- _EXERCISE AIM_
Send every record back word for word.

- _RECORDS SHOWN_
┌──

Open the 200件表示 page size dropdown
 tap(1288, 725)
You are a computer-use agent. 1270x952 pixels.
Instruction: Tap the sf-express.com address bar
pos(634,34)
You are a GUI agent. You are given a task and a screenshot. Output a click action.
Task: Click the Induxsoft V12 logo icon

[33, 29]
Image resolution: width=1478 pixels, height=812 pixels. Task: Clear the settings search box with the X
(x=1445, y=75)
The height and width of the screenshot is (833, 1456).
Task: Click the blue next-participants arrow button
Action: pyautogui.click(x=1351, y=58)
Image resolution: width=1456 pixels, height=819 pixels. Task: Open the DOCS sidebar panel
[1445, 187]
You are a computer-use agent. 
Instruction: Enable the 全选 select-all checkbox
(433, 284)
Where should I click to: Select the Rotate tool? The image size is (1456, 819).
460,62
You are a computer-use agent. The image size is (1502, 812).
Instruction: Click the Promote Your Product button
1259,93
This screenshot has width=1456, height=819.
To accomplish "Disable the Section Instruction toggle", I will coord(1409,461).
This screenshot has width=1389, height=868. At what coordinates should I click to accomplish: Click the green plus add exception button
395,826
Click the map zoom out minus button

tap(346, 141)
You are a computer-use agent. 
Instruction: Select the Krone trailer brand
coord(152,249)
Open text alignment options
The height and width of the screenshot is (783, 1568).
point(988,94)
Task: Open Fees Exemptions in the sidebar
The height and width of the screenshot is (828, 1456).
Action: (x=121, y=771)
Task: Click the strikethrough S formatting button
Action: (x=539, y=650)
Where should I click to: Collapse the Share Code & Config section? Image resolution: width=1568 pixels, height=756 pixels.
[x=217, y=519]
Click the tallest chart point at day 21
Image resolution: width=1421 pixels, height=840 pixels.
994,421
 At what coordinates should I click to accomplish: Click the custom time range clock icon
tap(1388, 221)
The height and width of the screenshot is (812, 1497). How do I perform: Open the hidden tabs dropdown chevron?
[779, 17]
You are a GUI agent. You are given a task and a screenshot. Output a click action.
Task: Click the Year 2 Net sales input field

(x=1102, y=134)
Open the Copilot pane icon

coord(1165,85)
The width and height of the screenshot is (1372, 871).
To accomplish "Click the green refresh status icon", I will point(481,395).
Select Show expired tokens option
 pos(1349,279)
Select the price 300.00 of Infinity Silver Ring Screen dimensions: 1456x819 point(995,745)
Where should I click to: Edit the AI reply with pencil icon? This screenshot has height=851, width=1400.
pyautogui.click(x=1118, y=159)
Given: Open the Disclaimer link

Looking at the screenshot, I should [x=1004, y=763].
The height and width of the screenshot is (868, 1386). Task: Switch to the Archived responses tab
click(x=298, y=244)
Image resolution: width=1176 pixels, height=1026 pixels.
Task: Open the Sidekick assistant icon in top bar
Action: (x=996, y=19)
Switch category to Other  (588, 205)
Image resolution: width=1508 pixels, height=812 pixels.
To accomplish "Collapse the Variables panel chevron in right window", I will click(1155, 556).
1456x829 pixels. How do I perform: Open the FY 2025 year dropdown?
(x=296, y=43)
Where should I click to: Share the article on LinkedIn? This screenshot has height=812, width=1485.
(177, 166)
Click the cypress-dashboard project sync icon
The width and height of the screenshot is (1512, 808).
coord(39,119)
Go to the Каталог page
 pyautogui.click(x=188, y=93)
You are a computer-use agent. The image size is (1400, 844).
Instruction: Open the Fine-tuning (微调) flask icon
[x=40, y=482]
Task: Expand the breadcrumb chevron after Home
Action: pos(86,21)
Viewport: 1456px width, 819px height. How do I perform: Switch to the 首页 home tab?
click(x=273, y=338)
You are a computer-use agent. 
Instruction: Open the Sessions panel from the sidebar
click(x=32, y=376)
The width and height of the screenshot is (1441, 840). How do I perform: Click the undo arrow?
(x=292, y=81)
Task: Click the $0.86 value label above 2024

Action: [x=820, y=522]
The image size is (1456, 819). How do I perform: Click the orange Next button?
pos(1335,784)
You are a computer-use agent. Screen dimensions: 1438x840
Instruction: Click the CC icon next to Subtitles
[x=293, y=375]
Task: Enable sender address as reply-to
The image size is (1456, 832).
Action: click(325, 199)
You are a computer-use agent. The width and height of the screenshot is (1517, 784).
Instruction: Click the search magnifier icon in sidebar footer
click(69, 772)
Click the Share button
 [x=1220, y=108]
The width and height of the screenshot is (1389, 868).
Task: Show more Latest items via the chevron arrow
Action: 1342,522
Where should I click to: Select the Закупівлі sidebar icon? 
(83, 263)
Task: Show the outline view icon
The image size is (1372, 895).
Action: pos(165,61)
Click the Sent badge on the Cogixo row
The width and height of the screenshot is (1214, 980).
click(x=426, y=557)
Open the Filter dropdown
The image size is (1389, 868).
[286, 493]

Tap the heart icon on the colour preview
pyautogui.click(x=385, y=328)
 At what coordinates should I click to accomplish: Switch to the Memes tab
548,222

└──

- _RESPONSE_
Open the 200件表示 page size dropdown
 tap(1288, 725)
You are a computer-use agent. 1270x952 pixels.
Instruction: Tap the sf-express.com address bar
pos(634,34)
You are a GUI agent. You are given a task and a screenshot. Output a click action.
Task: Click the Induxsoft V12 logo icon

[33, 29]
Image resolution: width=1478 pixels, height=812 pixels. Task: Clear the settings search box with the X
(x=1445, y=75)
The height and width of the screenshot is (833, 1456).
Task: Click the blue next-participants arrow button
Action: pyautogui.click(x=1351, y=58)
Image resolution: width=1456 pixels, height=819 pixels. Task: Open the DOCS sidebar panel
[1445, 187]
You are a computer-use agent. 
Instruction: Enable the 全选 select-all checkbox
(433, 284)
Where should I click to: Select the Rotate tool? The image size is (1456, 819).
460,62
You are a computer-use agent. The image size is (1502, 812).
Instruction: Click the Promote Your Product button
1259,93
This screenshot has width=1456, height=819.
To accomplish "Disable the Section Instruction toggle", I will coord(1409,461).
This screenshot has width=1389, height=868. At what coordinates should I click to accomplish: Click the green plus add exception button
395,826
Click the map zoom out minus button

tap(346, 141)
You are a computer-use agent. 
Instruction: Select the Krone trailer brand
coord(152,249)
Open text alignment options
The height and width of the screenshot is (783, 1568).
point(988,94)
Task: Open Fees Exemptions in the sidebar
The height and width of the screenshot is (828, 1456).
Action: (x=121, y=771)
Task: Click the strikethrough S formatting button
Action: (x=539, y=650)
Where should I click to: Collapse the Share Code & Config section? Image resolution: width=1568 pixels, height=756 pixels.
[x=217, y=519]
Click the tallest chart point at day 21
Image resolution: width=1421 pixels, height=840 pixels.
994,421
 At what coordinates should I click to accomplish: Click the custom time range clock icon
tap(1388, 221)
The height and width of the screenshot is (812, 1497). How do I perform: Open the hidden tabs dropdown chevron?
[779, 17]
You are a GUI agent. You are given a task and a screenshot. Output a click action.
Task: Click the Year 2 Net sales input field

(x=1102, y=134)
Open the Copilot pane icon

coord(1165,85)
The width and height of the screenshot is (1372, 871).
To accomplish "Click the green refresh status icon", I will point(481,395).
Select Show expired tokens option
 pos(1349,279)
Select the price 300.00 of Infinity Silver Ring Screen dimensions: 1456x819 point(995,745)
Where should I click to: Edit the AI reply with pencil icon? This screenshot has height=851, width=1400.
pyautogui.click(x=1118, y=159)
Given: Open the Disclaimer link

Looking at the screenshot, I should [x=1004, y=763].
The height and width of the screenshot is (868, 1386). Task: Switch to the Archived responses tab
click(x=298, y=244)
Image resolution: width=1176 pixels, height=1026 pixels.
Task: Open the Sidekick assistant icon in top bar
Action: (x=996, y=19)
Switch category to Other  (588, 205)
Image resolution: width=1508 pixels, height=812 pixels.
To accomplish "Collapse the Variables panel chevron in right window", I will click(1155, 556).
1456x829 pixels. How do I perform: Open the FY 2025 year dropdown?
(x=296, y=43)
Where should I click to: Share the article on LinkedIn? This screenshot has height=812, width=1485.
(177, 166)
Click the cypress-dashboard project sync icon
The width and height of the screenshot is (1512, 808).
coord(39,119)
Go to the Каталог page
 pyautogui.click(x=188, y=93)
You are a computer-use agent. The image size is (1400, 844).
Instruction: Open the Fine-tuning (微调) flask icon
[x=40, y=482]
Task: Expand the breadcrumb chevron after Home
Action: pos(86,21)
Viewport: 1456px width, 819px height. How do I perform: Switch to the 首页 home tab?
click(x=273, y=338)
You are a computer-use agent. 
Instruction: Open the Sessions panel from the sidebar
click(x=32, y=376)
The width and height of the screenshot is (1441, 840). How do I perform: Click the undo arrow?
(x=292, y=81)
Task: Click the $0.86 value label above 2024

Action: [x=820, y=522]
The image size is (1456, 819). How do I perform: Click the orange Next button?
pos(1335,784)
You are a computer-use agent. Screen dimensions: 1438x840
Instruction: Click the CC icon next to Subtitles
[x=293, y=375]
Task: Enable sender address as reply-to
The image size is (1456, 832).
Action: click(325, 199)
You are a computer-use agent. The width and height of the screenshot is (1517, 784).
Instruction: Click the search magnifier icon in sidebar footer
click(69, 772)
Click the Share button
 [x=1220, y=108]
The width and height of the screenshot is (1389, 868).
Task: Show more Latest items via the chevron arrow
Action: 1342,522
Where should I click to: Select the Закупівлі sidebar icon? 
(83, 263)
Task: Show the outline view icon
The image size is (1372, 895).
Action: pos(165,61)
Click the Sent badge on the Cogixo row
The width and height of the screenshot is (1214, 980).
click(x=426, y=557)
Open the Filter dropdown
The image size is (1389, 868).
[286, 493]

Tap the heart icon on the colour preview
pyautogui.click(x=385, y=328)
 At what coordinates should I click to accomplish: Switch to the Memes tab
548,222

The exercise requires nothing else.